Well, if you think you look like a fool to people from the outside looking in, then there are a whole lot of us here in the same boat as you. Like a big giant ship of fools.
Some part of your H seems to be sorry for what he is doing, hence the apology during a very intimate time. But, him not controlling his actions when he goes out shows something different.
I am sure he is wondering at the strong side you showed to him at the therapists office. Did he say anything to you when you were looking at his watches? Maybe he didn't think anything of it. How do you feel any progress has been sabotaged? I can understand you moving to a separate bedroom if he is still picking up women. You don't want to get an std. He needs a lot of therapy to figure out why he is a serial cheater, and how to stop it, if he wants to stop it.
How long have y'all been together? If you said, sorry.
I hope you enjoyed whatever church you chose this morning.
vc
Thanks VC, I really needed the laugh. I guess you're right in that regard. You were also right about him not thinking anything of it when I was looking at his dresser. I definitely didn't sabotage what might be progress at this point, however temporary.
After last night's talk (I didn't initiate anything) I now know that he feels a lot of guilt. He also says that he doesn't want to stop me from finding happiness, in the same manner. On one hand, I'm wondering why he's essentially trying to give me permission to cheat. Even if I wanted to, my morals would not allow me to.
He asked me why I wasn't affectionate with him anymore. He said that he felt bad that we weren't intimate anymore. That he felt like he didn't want to be with anyone else. I think he might feel uncomfortable when he feels that his options are limited. I'm also thinking that he might just have some sort of sex addiction now.
Again, he wants to stop cheating and work on things, but its really only because I have pulled away so much. The only silver lining that I see is that he is serious about working on himself.
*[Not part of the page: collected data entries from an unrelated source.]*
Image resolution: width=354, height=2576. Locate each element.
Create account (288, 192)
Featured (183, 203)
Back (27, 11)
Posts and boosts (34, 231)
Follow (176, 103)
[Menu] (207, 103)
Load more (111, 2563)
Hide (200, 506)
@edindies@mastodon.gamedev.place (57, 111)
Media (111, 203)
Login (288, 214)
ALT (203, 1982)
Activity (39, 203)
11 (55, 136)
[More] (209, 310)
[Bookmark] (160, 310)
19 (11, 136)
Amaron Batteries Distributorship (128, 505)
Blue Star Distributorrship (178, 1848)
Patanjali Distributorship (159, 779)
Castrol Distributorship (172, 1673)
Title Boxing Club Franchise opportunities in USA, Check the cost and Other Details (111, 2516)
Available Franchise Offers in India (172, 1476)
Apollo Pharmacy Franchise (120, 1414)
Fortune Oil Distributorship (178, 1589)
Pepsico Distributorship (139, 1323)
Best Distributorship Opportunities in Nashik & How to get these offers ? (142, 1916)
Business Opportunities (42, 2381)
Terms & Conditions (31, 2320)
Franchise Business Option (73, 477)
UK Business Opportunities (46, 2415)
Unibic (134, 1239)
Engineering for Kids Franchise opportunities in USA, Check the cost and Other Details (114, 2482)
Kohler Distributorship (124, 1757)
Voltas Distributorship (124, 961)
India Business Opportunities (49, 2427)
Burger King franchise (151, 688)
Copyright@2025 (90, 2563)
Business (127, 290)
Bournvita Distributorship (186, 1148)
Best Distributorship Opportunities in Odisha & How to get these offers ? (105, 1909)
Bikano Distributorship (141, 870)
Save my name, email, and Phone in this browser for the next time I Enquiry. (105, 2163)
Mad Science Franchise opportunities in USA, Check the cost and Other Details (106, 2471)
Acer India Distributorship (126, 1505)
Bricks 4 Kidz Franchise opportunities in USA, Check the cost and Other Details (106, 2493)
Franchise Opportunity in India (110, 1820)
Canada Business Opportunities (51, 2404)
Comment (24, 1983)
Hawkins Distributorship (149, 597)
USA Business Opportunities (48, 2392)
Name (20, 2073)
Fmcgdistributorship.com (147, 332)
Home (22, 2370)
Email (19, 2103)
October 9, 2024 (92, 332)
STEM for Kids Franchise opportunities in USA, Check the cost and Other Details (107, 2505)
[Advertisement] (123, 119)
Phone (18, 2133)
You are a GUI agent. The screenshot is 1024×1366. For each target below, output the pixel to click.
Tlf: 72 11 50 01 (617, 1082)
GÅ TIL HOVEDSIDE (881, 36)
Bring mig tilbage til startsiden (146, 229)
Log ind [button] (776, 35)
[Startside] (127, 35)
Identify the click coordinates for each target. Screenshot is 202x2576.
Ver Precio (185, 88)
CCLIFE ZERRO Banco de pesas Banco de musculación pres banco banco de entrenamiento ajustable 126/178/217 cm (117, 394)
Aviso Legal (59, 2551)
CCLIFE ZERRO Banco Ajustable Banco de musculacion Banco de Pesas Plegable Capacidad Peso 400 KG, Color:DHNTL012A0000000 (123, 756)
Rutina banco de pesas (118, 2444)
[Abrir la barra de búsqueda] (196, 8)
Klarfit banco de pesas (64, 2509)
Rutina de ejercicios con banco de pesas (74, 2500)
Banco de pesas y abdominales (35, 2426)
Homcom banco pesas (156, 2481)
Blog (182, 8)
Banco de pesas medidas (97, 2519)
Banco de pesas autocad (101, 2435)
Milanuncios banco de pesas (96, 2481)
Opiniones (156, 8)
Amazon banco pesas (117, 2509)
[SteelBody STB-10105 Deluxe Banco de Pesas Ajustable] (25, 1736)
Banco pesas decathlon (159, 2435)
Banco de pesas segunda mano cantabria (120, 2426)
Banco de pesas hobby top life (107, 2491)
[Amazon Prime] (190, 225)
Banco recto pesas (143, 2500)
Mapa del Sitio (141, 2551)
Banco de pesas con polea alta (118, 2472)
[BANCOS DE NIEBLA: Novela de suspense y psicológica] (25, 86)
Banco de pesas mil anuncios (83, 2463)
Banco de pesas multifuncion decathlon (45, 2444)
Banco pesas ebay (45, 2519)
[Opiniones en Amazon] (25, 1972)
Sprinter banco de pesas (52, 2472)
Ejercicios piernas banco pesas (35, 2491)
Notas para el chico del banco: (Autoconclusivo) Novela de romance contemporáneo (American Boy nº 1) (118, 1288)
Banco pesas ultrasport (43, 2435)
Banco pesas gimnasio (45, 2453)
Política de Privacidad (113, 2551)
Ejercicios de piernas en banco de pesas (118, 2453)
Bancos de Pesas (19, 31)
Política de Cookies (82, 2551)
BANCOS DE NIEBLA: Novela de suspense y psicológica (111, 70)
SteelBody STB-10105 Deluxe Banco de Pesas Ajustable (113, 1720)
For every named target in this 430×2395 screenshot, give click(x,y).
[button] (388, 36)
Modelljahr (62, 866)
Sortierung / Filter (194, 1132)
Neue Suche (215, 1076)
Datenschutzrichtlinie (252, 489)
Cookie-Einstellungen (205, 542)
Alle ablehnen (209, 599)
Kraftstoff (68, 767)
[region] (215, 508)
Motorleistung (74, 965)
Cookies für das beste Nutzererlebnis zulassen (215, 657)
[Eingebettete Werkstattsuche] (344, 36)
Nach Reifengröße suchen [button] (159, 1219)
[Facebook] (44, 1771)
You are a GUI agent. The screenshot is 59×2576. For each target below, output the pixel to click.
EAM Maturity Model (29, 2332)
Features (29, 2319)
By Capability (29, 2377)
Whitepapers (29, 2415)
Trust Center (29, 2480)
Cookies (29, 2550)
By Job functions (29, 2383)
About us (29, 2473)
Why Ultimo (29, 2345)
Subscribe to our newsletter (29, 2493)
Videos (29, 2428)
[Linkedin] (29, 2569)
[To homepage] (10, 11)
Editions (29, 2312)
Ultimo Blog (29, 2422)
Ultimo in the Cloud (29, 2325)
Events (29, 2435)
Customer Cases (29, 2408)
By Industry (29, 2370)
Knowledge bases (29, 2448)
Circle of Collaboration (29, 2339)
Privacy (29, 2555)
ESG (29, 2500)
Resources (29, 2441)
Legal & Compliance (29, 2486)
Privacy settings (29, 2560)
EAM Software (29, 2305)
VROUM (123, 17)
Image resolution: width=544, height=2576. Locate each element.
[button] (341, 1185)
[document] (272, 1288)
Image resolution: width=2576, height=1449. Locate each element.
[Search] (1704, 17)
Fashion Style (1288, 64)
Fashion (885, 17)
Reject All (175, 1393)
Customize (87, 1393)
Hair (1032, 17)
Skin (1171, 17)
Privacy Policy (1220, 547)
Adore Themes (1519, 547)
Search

He's getting back in contact with the counselor, has picked up his own self help books and asked me to go with him to visit a friend next weekend. I'm just not liking that his ultimate solution seems to center around me cheating on him. He said that it would make him unhappy, but that he would understand and thought that it would make me happy. What is it with him needing me to inflict pain on him?
On another note, church was nice, but I'm going to check out a few other places before I figure out which one is best. My doctor's appointment is today, so I'm crossing my fingers.
Thanks so much for your support. I really, really appreciate it.